- _Requirement_
Transcribe the records exactly. Pictures do not belong in the transcription.

___ Task data

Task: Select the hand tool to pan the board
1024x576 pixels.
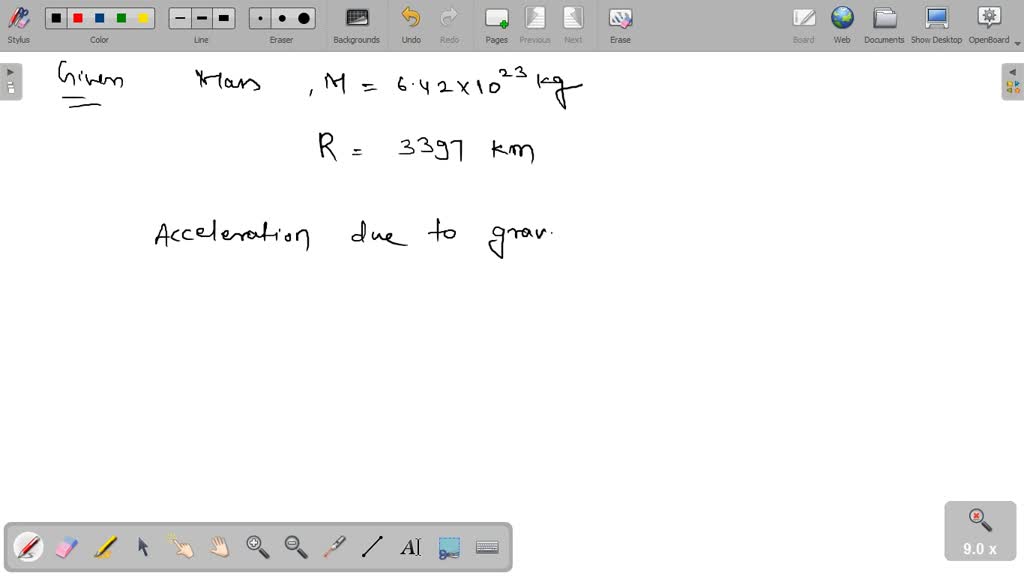Action: coord(218,547)
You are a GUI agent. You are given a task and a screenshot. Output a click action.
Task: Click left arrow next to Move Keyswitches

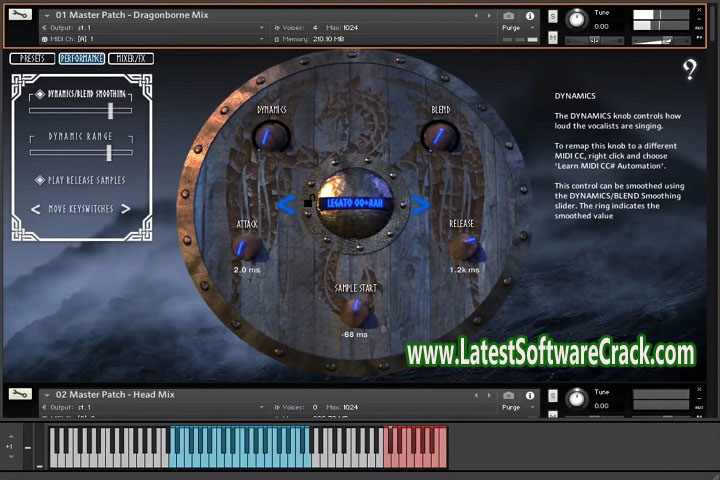click(x=37, y=209)
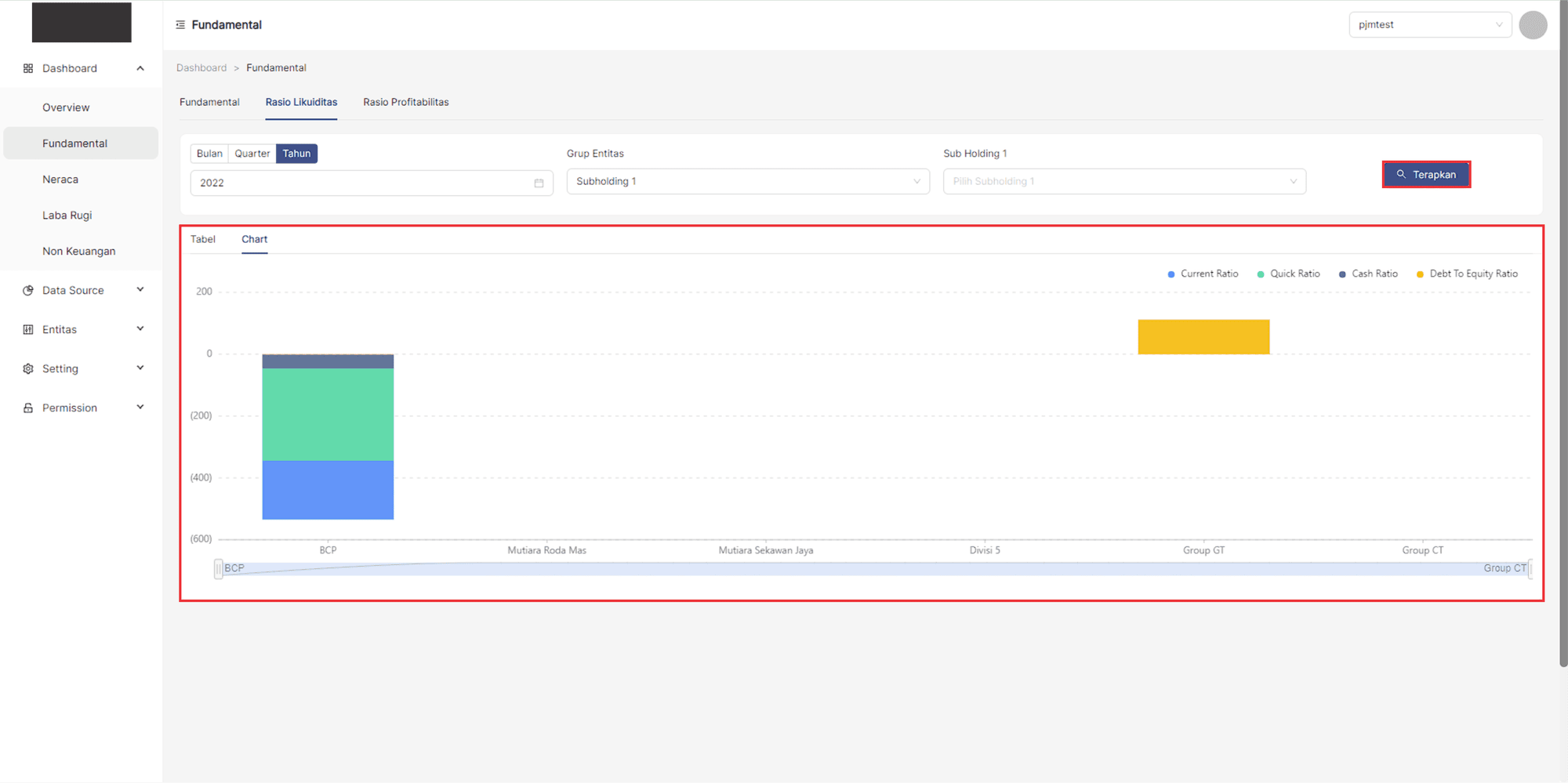Viewport: 1568px width, 783px height.
Task: Open the Sub Holding 1 dropdown
Action: [x=1123, y=181]
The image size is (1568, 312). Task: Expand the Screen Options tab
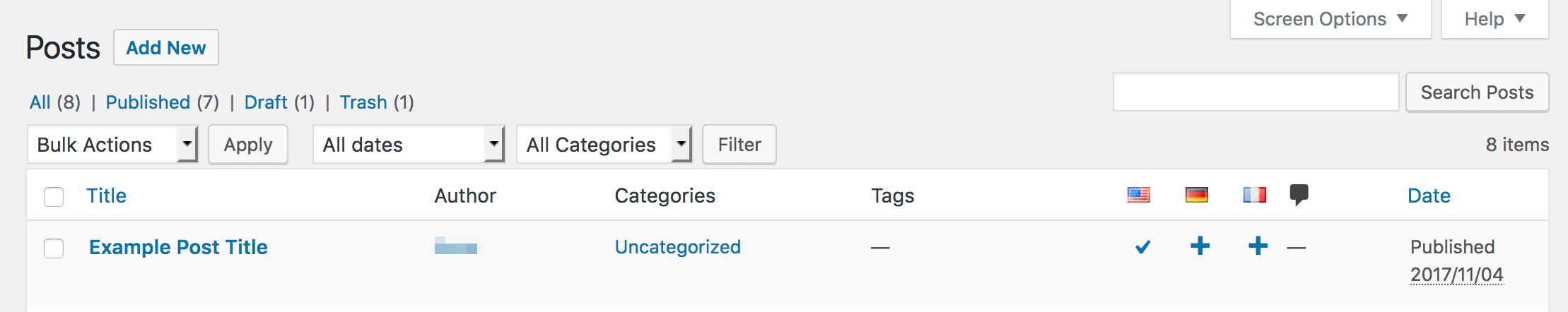coord(1330,19)
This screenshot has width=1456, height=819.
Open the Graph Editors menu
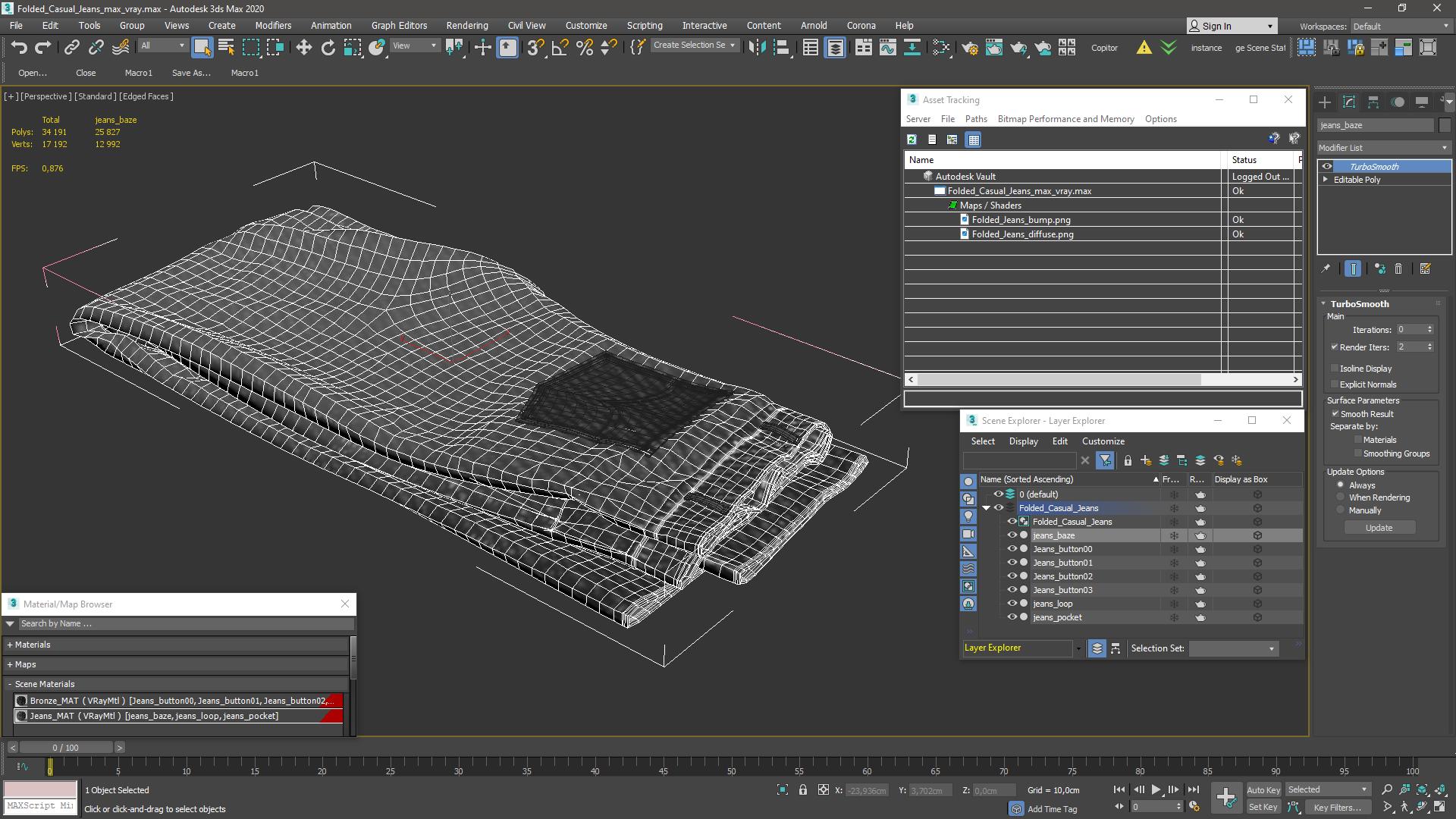[x=400, y=25]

______

- _Expected output_
Task: Select the hand tool to pan the board
1024x576 pixels.
Action: coord(218,547)
You are a GUI agent. You are given a task and a screenshot. Output a click action.
Task: Click left arrow next to Move Keyswitches

click(x=37, y=209)
Viewport: 1568px width, 783px height.
Task: Open the Sub Holding 1 dropdown
Action: [x=1123, y=181]
The image size is (1568, 312). Task: Expand the Screen Options tab
coord(1330,19)
This screenshot has width=1456, height=819.
Open the Graph Editors menu
[x=400, y=25]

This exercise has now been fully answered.